▶ _Problem requirements_
Every line below that holds the string "will" should be copied.

▶ _Recorded data_
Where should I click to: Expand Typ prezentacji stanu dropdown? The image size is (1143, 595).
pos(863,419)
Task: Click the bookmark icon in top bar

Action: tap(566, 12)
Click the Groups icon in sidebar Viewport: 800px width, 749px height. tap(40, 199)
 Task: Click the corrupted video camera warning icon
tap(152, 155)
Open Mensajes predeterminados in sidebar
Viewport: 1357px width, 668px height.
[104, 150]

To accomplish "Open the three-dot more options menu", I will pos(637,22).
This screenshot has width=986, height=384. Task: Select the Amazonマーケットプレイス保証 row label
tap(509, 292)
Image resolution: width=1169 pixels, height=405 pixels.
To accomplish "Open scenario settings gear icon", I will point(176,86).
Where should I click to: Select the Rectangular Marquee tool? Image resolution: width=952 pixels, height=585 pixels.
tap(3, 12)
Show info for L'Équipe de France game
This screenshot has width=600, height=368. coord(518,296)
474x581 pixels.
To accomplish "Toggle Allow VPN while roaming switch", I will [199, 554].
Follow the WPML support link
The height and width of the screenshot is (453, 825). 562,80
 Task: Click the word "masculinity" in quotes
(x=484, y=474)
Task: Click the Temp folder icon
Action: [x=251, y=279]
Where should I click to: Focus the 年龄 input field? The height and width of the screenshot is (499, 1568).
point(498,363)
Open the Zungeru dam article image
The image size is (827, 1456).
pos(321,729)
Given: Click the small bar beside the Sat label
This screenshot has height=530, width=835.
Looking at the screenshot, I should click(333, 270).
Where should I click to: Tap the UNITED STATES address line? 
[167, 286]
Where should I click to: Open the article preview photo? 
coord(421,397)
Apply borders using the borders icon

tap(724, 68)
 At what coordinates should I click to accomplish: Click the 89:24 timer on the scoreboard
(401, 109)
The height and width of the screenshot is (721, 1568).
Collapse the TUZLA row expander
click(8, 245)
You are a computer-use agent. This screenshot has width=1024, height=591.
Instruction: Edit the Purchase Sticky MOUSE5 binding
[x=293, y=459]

▶ _Answer below_
To accomplish "Open the three-dot more options menu", I will pos(637,22).
To accomplish "Open scenario settings gear icon", I will point(176,86).
To accomplish "Toggle Allow VPN while roaming switch", I will [199, 554].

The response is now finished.